Task to complete: Take each line from the material below that includes the string "column" and copy it.

══════════

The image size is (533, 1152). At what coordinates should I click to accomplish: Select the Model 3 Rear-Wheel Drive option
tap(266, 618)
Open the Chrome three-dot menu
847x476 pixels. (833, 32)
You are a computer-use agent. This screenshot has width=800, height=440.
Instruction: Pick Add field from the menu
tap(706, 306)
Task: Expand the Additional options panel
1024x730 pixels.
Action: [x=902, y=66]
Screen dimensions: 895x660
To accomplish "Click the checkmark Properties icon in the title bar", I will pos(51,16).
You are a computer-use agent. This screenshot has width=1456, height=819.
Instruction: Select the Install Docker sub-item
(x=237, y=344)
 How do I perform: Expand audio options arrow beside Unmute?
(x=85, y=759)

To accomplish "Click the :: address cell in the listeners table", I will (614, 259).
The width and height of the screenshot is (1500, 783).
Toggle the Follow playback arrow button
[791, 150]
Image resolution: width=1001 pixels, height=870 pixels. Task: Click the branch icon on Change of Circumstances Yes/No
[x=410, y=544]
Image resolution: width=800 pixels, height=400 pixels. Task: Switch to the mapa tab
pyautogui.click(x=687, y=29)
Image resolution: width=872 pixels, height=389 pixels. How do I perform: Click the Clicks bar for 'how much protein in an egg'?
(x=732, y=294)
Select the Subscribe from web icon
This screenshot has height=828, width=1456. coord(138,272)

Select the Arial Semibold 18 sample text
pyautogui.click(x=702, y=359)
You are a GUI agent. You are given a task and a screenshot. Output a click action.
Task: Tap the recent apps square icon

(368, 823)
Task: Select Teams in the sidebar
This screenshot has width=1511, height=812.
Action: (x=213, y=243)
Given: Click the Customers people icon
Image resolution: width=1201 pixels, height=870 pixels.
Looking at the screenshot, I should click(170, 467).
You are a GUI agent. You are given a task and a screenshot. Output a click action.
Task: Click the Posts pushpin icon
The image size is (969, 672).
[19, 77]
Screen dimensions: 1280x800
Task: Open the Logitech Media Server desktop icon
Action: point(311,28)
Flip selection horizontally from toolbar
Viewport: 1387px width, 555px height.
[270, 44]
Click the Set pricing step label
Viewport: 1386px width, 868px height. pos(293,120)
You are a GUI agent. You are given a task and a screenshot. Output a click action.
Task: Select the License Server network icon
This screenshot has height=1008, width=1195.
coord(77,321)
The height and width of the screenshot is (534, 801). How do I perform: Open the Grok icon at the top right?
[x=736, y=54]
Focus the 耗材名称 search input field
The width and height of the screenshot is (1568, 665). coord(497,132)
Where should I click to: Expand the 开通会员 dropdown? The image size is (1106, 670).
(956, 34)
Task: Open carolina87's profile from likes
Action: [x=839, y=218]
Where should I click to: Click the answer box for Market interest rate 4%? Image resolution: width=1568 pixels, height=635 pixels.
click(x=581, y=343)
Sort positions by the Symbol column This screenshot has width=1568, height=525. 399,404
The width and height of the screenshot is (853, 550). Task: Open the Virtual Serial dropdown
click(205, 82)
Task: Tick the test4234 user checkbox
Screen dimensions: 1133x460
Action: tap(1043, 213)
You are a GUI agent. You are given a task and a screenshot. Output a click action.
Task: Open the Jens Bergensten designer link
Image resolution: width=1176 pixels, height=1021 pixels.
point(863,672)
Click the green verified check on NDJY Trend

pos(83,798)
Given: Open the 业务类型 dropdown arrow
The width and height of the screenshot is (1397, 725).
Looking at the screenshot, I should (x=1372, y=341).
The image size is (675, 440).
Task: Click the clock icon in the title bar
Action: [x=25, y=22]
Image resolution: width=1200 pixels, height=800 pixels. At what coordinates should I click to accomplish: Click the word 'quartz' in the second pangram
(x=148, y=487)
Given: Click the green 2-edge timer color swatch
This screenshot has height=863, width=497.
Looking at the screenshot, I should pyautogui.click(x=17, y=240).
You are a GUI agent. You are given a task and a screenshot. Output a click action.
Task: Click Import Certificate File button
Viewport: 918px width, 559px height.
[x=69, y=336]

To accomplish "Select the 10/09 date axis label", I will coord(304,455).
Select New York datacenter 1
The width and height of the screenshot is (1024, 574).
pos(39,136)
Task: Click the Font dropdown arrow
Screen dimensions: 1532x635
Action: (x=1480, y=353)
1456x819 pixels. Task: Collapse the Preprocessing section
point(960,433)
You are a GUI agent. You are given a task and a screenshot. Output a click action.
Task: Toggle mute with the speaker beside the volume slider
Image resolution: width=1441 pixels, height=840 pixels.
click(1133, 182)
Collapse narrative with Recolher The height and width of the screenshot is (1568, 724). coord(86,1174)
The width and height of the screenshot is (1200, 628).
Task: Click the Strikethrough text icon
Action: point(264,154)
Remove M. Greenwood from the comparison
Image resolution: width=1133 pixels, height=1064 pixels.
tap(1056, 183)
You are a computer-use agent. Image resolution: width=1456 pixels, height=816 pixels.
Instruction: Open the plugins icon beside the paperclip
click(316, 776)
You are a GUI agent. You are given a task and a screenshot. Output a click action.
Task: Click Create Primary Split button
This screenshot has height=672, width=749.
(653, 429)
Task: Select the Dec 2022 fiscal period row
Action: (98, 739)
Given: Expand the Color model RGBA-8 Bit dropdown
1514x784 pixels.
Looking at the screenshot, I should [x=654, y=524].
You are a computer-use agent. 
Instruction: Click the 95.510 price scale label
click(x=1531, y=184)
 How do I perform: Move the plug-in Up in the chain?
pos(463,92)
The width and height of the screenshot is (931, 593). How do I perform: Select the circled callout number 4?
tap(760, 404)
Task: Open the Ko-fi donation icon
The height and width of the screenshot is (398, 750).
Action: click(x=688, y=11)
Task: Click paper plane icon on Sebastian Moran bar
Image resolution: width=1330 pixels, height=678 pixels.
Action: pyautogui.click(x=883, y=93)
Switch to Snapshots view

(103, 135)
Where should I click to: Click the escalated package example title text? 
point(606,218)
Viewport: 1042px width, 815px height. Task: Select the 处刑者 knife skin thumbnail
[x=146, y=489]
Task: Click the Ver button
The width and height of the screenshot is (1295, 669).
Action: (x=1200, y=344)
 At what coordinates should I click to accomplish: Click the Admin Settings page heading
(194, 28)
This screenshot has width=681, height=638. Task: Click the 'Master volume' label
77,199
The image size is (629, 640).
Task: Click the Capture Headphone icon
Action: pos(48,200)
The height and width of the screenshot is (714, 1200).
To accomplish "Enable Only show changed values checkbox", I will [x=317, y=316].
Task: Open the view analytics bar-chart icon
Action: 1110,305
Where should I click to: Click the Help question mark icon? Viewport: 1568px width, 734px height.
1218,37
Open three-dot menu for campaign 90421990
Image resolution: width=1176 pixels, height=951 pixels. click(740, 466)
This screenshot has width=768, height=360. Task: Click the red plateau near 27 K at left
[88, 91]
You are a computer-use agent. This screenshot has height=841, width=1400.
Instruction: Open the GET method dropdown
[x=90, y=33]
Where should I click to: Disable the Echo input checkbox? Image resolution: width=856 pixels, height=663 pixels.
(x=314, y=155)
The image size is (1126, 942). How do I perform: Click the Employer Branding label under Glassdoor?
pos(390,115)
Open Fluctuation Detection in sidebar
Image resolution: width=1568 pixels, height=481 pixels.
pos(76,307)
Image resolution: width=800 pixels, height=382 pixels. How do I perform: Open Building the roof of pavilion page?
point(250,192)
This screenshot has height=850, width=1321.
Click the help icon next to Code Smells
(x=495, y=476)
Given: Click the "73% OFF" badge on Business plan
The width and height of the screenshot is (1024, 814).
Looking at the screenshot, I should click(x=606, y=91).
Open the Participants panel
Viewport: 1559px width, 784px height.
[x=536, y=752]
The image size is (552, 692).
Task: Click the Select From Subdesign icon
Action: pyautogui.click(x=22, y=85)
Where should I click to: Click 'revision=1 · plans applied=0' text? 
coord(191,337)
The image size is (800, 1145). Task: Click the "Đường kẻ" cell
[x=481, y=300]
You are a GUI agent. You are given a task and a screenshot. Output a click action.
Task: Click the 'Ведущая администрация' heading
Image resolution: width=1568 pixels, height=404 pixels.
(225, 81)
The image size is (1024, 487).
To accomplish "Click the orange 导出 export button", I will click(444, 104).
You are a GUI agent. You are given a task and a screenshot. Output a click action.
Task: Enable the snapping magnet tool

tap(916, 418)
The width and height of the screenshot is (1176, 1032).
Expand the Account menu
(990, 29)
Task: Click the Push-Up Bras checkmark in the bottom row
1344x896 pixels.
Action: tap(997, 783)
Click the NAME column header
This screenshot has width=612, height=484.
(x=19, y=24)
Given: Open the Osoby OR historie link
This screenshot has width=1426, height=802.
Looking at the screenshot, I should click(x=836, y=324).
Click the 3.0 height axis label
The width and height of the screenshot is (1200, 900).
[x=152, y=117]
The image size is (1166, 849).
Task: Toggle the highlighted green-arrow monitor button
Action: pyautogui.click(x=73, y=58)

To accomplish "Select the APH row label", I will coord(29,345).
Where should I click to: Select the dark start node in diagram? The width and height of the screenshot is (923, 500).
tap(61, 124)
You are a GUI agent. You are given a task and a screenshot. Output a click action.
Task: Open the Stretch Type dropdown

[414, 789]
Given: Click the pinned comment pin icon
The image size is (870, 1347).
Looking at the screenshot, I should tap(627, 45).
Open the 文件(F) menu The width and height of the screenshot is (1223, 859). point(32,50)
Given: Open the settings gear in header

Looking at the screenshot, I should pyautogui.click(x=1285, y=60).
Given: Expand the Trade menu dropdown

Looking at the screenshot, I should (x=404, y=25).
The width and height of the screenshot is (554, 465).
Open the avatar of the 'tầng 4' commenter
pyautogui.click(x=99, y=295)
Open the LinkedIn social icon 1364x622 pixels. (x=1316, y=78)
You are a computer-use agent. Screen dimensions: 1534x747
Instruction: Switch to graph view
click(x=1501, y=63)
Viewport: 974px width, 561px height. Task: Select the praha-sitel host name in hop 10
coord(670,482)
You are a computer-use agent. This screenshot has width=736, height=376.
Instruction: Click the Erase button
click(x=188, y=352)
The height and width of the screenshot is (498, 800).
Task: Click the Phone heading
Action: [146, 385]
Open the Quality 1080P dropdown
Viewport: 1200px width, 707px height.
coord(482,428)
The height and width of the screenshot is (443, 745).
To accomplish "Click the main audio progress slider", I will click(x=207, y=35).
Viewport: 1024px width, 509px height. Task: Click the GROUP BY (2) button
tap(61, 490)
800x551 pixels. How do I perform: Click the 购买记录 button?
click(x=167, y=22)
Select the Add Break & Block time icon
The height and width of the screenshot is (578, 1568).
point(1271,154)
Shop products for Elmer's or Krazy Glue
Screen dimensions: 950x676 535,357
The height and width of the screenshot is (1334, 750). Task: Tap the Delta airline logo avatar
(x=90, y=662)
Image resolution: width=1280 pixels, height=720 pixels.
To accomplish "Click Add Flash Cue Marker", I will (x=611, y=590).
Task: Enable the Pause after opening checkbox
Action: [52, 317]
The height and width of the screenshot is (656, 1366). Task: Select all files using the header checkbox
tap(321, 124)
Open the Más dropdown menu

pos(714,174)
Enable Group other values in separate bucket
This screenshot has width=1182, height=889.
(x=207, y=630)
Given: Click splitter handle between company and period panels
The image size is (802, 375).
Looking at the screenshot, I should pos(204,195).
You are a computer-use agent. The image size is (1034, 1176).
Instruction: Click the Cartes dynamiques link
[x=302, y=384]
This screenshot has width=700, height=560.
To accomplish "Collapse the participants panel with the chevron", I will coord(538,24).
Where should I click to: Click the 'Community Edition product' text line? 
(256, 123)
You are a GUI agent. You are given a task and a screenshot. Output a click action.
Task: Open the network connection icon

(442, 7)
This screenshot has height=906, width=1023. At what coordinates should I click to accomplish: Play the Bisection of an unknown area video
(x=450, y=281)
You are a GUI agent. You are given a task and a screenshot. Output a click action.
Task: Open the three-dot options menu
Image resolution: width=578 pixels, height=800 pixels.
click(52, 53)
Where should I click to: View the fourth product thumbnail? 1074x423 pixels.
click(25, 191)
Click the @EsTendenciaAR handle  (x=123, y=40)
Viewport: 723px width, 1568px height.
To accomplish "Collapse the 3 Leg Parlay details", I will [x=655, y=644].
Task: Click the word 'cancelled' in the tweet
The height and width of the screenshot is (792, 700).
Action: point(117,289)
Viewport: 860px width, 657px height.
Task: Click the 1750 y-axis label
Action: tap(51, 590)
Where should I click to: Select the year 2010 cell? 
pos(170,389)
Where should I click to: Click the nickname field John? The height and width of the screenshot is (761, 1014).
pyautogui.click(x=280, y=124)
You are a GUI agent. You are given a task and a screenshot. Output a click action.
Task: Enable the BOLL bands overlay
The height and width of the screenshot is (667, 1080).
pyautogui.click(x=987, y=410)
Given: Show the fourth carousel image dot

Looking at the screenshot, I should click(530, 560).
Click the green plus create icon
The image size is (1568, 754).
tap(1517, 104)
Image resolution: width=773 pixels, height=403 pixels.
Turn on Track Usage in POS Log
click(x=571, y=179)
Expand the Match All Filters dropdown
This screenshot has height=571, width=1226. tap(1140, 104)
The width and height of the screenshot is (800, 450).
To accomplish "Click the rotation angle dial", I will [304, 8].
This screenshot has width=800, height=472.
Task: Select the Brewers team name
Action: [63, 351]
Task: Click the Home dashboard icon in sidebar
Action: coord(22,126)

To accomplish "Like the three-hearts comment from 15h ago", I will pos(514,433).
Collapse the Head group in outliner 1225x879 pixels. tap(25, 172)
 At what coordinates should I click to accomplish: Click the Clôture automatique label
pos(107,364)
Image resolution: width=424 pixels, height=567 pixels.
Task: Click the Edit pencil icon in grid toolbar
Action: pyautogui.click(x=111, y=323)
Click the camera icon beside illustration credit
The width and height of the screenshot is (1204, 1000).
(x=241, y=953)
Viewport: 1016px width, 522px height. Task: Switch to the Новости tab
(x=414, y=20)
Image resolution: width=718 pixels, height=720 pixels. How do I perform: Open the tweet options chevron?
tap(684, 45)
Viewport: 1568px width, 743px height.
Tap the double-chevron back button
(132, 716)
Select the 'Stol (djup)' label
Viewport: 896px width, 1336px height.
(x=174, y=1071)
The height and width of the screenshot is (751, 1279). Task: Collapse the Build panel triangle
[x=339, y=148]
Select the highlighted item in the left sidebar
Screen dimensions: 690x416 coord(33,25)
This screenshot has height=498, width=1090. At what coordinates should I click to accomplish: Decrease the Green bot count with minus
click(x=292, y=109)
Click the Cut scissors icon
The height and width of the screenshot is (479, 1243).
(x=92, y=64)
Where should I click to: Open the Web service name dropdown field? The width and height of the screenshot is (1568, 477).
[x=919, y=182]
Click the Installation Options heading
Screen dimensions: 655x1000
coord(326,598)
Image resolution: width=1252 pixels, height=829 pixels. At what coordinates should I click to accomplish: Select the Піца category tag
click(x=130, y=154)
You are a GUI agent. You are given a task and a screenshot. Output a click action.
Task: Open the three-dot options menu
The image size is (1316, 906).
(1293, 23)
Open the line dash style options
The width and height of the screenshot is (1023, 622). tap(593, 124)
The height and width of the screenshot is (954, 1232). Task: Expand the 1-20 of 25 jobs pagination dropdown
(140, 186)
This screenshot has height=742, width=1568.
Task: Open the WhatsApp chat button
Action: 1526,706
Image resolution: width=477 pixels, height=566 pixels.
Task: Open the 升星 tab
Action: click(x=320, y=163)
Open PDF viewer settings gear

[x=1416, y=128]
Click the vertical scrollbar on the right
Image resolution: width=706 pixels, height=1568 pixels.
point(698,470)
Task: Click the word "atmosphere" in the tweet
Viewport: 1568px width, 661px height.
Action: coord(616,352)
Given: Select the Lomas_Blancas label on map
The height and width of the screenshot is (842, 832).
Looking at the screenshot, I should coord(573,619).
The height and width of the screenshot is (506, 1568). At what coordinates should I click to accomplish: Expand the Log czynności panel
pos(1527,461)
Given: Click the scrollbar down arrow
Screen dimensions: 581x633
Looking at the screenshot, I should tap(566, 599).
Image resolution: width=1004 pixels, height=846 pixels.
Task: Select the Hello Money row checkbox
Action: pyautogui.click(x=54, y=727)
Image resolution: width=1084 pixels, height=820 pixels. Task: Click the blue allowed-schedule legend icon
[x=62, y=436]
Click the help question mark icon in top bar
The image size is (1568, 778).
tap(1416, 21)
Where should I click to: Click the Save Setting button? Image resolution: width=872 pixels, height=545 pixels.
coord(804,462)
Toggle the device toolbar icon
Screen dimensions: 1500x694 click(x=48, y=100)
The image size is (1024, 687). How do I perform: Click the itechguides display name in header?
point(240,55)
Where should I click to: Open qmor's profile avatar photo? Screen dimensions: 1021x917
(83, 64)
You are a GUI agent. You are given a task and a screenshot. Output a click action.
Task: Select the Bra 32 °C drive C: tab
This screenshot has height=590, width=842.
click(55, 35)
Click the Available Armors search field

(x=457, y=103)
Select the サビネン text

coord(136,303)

══════════

Answer below:
Sort positions by the Symbol column This screenshot has width=1568, height=525. 399,404
Click the NAME column header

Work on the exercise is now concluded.